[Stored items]
=-=-=-=-=

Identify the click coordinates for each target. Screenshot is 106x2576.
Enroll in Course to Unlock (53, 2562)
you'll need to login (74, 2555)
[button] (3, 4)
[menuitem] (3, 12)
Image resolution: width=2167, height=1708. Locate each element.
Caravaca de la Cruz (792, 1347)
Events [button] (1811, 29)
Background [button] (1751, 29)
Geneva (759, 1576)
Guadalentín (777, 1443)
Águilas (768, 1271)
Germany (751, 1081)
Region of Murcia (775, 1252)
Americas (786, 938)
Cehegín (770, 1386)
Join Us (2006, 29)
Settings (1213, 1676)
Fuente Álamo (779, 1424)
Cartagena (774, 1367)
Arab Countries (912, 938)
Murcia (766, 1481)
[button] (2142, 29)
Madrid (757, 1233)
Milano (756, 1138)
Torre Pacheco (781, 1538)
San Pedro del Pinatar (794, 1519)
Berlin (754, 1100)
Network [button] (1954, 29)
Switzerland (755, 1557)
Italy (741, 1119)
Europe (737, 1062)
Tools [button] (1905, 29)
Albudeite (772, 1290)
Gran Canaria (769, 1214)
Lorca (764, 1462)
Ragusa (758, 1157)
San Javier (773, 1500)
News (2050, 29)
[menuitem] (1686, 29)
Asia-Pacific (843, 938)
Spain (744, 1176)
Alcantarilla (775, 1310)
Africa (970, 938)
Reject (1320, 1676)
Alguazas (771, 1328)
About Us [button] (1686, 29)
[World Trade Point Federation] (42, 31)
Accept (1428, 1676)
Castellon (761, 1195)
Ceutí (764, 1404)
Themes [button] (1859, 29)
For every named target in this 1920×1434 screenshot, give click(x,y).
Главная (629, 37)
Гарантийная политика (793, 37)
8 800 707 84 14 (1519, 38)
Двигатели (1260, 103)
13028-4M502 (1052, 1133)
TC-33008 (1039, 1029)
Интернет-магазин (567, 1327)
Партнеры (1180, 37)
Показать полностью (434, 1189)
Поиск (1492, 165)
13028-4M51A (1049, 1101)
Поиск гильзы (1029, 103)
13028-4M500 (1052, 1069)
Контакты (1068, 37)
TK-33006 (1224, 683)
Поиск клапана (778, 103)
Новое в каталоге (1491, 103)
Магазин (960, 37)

=-=-=-=-=

EXERCISE GOAL>
Retype exactly, and only, the lines that run from the one with "Партнеры (1180, 37)" through the final line of the entries.

TASK SOLUTION>
Партнеры (1180, 37)
Показать полностью (434, 1189)
Поиск (1492, 165)
13028-4M51A (1049, 1101)
Поиск гильзы (1029, 103)
13028-4M500 (1052, 1069)
Контакты (1068, 37)
TK-33006 (1224, 683)
Поиск клапана (778, 103)
Новое в каталоге (1491, 103)
Магазин (960, 37)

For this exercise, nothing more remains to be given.